Jackson, Tennessee, 2015

After I paid my co-pay and got my prescription refill, I navigated the Walgreens parking lot, like a bumper car ride at the fair.  Once I turned on the four lane, I felt excited to hear Hot Child in the City, a song by Nick Gilder from the seventies, on the oldies station. I sang softly, moved my shoulders back and forth, and flexed my cheeks in the seat. As usual, I yielded at the flashing light before turning and heading into our subdivision, a spread of thousands of look-alike houses with just enough variation to offer a hint of difference and fool prospective buyers they had a unique home.

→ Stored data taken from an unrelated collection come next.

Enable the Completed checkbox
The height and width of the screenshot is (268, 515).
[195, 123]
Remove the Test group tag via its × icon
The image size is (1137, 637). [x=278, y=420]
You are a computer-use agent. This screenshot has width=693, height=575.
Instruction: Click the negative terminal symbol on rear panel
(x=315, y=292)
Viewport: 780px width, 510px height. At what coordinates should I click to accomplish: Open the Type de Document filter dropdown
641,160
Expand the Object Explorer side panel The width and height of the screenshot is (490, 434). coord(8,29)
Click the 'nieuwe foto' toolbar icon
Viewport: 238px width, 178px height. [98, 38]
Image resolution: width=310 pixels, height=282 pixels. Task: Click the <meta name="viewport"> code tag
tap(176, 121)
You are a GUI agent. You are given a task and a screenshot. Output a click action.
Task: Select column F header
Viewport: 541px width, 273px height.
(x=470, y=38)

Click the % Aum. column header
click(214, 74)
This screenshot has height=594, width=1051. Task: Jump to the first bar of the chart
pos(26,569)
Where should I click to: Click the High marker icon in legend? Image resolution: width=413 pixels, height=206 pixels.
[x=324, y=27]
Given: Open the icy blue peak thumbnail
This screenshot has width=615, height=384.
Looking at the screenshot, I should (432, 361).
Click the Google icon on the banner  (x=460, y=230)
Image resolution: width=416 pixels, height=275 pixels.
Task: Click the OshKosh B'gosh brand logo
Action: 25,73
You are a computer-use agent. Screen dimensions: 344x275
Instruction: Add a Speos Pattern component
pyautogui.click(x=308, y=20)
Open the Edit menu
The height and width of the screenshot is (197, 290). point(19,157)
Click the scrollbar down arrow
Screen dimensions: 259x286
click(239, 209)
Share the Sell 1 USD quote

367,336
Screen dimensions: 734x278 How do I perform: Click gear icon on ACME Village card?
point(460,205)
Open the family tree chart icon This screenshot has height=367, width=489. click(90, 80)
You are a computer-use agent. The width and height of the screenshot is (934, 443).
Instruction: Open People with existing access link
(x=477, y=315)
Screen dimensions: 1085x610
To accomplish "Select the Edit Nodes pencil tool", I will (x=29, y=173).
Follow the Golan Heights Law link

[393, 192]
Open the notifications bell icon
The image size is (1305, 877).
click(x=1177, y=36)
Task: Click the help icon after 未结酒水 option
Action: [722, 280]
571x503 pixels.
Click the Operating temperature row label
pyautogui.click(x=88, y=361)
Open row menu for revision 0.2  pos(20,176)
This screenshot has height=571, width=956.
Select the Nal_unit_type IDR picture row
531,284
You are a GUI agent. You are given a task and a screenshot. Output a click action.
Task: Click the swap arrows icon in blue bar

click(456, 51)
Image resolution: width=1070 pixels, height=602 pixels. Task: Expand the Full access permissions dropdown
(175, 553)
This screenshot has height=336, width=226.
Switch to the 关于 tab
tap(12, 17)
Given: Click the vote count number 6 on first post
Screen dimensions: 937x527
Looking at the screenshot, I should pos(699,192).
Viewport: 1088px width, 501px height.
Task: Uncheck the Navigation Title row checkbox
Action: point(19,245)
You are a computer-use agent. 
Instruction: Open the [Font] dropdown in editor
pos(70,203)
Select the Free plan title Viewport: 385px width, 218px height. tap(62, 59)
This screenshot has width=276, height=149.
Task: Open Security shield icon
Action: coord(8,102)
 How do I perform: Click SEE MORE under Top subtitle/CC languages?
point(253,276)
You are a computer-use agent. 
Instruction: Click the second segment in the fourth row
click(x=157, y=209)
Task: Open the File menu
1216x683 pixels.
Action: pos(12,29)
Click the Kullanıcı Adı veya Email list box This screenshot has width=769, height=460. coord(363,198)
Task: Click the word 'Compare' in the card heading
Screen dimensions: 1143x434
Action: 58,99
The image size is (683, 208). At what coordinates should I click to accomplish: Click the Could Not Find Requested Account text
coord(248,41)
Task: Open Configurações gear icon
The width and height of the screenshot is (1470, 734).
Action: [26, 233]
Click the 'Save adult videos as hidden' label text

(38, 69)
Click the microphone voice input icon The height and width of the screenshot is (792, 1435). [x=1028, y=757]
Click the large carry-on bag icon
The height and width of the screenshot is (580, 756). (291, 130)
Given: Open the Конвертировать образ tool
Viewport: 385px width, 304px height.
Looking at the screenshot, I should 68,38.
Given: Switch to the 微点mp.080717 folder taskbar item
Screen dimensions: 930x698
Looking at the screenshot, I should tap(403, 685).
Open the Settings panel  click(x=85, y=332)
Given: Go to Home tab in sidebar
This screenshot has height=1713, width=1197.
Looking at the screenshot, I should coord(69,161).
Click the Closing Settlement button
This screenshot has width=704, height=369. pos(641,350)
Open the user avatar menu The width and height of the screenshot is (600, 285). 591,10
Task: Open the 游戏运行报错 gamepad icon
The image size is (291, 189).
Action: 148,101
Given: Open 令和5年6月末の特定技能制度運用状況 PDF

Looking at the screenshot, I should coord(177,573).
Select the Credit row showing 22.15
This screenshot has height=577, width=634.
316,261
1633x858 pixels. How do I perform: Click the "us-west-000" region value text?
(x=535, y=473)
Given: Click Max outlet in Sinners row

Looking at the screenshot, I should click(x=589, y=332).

I heard clapping in the backseat and glanced in the rear view mirror to see my pre-teen son and daughter gyrating around to the music and lip syncing lyrics. Like my own parents who switched subjects when I walked into their bedroom when they were engaged in a private conversation they didn’t want me to hear, I turned the knob to quieten the song and engaged them in topics with which they were interested: xbox games, school, and neighborhood friends. It worked, and they chattered away while I listened more intently about the hot child, a young teen I assumed, running wild and looking pretty in a city where boys wanted to take her home for sex. I hoped neither child remembered the song, remembered I sung and moved to it in the car, and most importantly, I hoped neither of them would run wild like the hot child.

As I pulled into the driveway, another seventies oldie came on the radio – You Sexy Thing by Hot Chocolate, and I pressed the knob to turn the radio completely off. I changed the memories of downing vodka laced drinks, dancing in a smoke-filled bar, and running wild out of consciousness and focused on book bags, homework, baths, and supper.